- **Given exercise**: Rewrite the entries below in full, swapping "computer-use agent" for "screen-navigation agent" wherever it occurs and keeping everything else the same.

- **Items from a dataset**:
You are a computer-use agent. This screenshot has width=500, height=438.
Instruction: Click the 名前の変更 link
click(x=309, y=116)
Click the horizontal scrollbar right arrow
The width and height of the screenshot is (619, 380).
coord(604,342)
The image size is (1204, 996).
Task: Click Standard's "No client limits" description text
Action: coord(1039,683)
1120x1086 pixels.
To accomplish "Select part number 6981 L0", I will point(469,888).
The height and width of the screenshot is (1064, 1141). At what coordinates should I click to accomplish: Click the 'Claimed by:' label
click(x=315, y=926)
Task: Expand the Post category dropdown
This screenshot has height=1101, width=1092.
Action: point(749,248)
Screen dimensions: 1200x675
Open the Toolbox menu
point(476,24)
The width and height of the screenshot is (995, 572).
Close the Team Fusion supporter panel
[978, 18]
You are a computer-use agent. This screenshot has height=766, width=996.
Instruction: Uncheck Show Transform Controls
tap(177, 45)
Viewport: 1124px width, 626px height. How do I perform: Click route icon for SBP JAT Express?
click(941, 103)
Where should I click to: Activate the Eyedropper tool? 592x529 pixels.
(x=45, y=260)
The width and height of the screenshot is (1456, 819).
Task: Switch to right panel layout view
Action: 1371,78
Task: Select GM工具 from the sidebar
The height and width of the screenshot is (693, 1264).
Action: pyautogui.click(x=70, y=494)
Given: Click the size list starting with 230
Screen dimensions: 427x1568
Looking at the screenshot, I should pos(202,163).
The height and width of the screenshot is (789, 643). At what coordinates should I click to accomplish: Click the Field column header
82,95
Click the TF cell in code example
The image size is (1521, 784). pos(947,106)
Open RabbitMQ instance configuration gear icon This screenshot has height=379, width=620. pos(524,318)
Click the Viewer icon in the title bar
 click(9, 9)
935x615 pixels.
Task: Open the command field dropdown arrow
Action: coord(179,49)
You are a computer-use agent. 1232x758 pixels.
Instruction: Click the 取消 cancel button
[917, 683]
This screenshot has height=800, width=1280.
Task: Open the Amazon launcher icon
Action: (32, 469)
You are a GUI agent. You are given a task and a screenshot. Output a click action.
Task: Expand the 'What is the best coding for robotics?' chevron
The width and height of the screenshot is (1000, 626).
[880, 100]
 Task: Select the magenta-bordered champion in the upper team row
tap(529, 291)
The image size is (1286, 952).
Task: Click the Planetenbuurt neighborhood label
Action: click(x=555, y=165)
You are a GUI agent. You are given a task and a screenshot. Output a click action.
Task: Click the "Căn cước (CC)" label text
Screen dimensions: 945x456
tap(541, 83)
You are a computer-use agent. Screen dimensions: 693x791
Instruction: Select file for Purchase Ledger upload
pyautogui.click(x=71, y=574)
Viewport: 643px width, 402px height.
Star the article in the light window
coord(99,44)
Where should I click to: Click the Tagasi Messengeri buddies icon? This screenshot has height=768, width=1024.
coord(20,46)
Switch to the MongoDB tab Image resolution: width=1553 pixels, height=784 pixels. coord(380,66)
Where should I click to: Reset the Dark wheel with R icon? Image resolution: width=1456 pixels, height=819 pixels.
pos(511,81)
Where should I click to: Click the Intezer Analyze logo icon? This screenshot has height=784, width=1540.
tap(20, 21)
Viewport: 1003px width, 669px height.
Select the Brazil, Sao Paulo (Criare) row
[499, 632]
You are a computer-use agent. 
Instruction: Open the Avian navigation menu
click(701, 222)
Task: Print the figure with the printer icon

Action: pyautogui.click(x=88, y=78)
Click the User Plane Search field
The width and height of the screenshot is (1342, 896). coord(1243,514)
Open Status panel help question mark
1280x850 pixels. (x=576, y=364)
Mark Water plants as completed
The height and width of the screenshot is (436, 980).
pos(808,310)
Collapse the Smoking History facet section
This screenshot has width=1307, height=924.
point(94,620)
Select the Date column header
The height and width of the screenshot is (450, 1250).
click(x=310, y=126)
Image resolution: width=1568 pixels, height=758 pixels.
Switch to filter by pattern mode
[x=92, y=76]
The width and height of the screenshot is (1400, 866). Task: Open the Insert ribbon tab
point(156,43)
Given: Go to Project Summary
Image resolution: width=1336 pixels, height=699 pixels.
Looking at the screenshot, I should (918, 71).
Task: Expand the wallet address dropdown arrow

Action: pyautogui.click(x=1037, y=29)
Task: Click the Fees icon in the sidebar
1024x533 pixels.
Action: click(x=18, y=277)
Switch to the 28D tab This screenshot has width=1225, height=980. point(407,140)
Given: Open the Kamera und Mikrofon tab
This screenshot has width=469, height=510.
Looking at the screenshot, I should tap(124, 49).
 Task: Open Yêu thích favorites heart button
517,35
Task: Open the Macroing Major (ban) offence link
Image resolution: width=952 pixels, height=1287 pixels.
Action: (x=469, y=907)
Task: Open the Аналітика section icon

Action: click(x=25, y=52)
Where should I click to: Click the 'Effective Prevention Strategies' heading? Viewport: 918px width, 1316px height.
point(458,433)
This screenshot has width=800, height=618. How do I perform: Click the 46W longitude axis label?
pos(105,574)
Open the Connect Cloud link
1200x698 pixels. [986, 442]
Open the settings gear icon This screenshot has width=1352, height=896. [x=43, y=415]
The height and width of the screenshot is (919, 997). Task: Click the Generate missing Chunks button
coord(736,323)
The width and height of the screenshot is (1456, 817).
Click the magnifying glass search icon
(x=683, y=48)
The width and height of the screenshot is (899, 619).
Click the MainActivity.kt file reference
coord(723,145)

- **Solution to this exercise**:
You are a screen-navigation agent. This screenshot has width=500, height=438.
Instruction: Click the 名前の変更 link
click(x=309, y=116)
Click the horizontal scrollbar right arrow
The width and height of the screenshot is (619, 380).
coord(604,342)
The image size is (1204, 996).
Task: Click Standard's "No client limits" description text
Action: coord(1039,683)
1120x1086 pixels.
To accomplish "Select part number 6981 L0", I will point(469,888).
The height and width of the screenshot is (1064, 1141). At what coordinates should I click to accomplish: Click the 'Claimed by:' label
click(x=315, y=926)
Task: Expand the Post category dropdown
This screenshot has height=1101, width=1092.
Action: point(749,248)
Screen dimensions: 1200x675
Open the Toolbox menu
point(476,24)
The width and height of the screenshot is (995, 572).
Close the Team Fusion supporter panel
[978, 18]
You are a screen-navigation agent. This screenshot has height=766, width=996.
Instruction: Uncheck Show Transform Controls
tap(177, 45)
Viewport: 1124px width, 626px height. How do I perform: Click route icon for SBP JAT Express?
click(941, 103)
Where should I click to: Activate the Eyedropper tool? 592x529 pixels.
(x=45, y=260)
The width and height of the screenshot is (1456, 819).
Task: Switch to right panel layout view
Action: 1371,78
Task: Select GM工具 from the sidebar
The height and width of the screenshot is (693, 1264).
Action: pyautogui.click(x=70, y=494)
Given: Click the size list starting with 230
Screen dimensions: 427x1568
Looking at the screenshot, I should pos(202,163).
The height and width of the screenshot is (789, 643). At what coordinates should I click to accomplish: Click the Field column header
82,95
Click the TF cell in code example
The image size is (1521, 784). pos(947,106)
Open RabbitMQ instance configuration gear icon This screenshot has height=379, width=620. pos(524,318)
Click the Viewer icon in the title bar
 click(9, 9)
935x615 pixels.
Task: Open the command field dropdown arrow
Action: coord(179,49)
You are a screen-navigation agent. 1232x758 pixels.
Instruction: Click the 取消 cancel button
[917, 683]
This screenshot has height=800, width=1280.
Task: Open the Amazon launcher icon
Action: (32, 469)
You are a GUI agent. You are given a task and a screenshot. Output a click action.
Task: Expand the 'What is the best coding for robotics?' chevron
The width and height of the screenshot is (1000, 626).
[880, 100]
 Task: Select the magenta-bordered champion in the upper team row
tap(529, 291)
The image size is (1286, 952).
Task: Click the Planetenbuurt neighborhood label
Action: click(x=555, y=165)
You are a GUI agent. You are given a task and a screenshot. Output a click action.
Task: Click the "Căn cước (CC)" label text
Screen dimensions: 945x456
tap(541, 83)
You are a screen-navigation agent. Screen dimensions: 693x791
Instruction: Select file for Purchase Ledger upload
pyautogui.click(x=71, y=574)
Viewport: 643px width, 402px height.
Star the article in the light window
coord(99,44)
Where should I click to: Click the Tagasi Messengeri buddies icon? This screenshot has height=768, width=1024.
coord(20,46)
Switch to the MongoDB tab Image resolution: width=1553 pixels, height=784 pixels. coord(380,66)
Where should I click to: Reset the Dark wheel with R icon? Image resolution: width=1456 pixels, height=819 pixels.
pos(511,81)
Where should I click to: Click the Intezer Analyze logo icon? This screenshot has height=784, width=1540.
tap(20, 21)
Viewport: 1003px width, 669px height.
Select the Brazil, Sao Paulo (Criare) row
[499, 632]
You are a screen-navigation agent. 
Instruction: Open the Avian navigation menu
click(701, 222)
Task: Print the figure with the printer icon

Action: pyautogui.click(x=88, y=78)
Click the User Plane Search field
The width and height of the screenshot is (1342, 896). coord(1243,514)
Open Status panel help question mark
1280x850 pixels. (x=576, y=364)
Mark Water plants as completed
The height and width of the screenshot is (436, 980).
pos(808,310)
Collapse the Smoking History facet section
This screenshot has width=1307, height=924.
point(94,620)
Select the Date column header
The height and width of the screenshot is (450, 1250).
click(x=310, y=126)
Image resolution: width=1568 pixels, height=758 pixels.
Switch to filter by pattern mode
[x=92, y=76]
The width and height of the screenshot is (1400, 866). Task: Open the Insert ribbon tab
point(156,43)
Given: Go to Project Summary
Image resolution: width=1336 pixels, height=699 pixels.
Looking at the screenshot, I should (918, 71).
Task: Expand the wallet address dropdown arrow

Action: pyautogui.click(x=1037, y=29)
Task: Click the Fees icon in the sidebar
1024x533 pixels.
Action: click(x=18, y=277)
Switch to the 28D tab This screenshot has width=1225, height=980. point(407,140)
Given: Open the Kamera und Mikrofon tab
This screenshot has width=469, height=510.
Looking at the screenshot, I should tap(124, 49).
 Task: Open Yêu thích favorites heart button
517,35
Task: Open the Macroing Major (ban) offence link
Image resolution: width=952 pixels, height=1287 pixels.
Action: (x=469, y=907)
Task: Open the Аналітика section icon

Action: click(x=25, y=52)
Where should I click to: Click the 'Effective Prevention Strategies' heading? Viewport: 918px width, 1316px height.
point(458,433)
This screenshot has width=800, height=618. How do I perform: Click the 46W longitude axis label?
pos(105,574)
Open the Connect Cloud link
1200x698 pixels. [986, 442]
Open the settings gear icon This screenshot has width=1352, height=896. [x=43, y=415]
The height and width of the screenshot is (919, 997). Task: Click the Generate missing Chunks button
coord(736,323)
The width and height of the screenshot is (1456, 817).
Click the magnifying glass search icon
(x=683, y=48)
The width and height of the screenshot is (899, 619).
Click the MainActivity.kt file reference
coord(723,145)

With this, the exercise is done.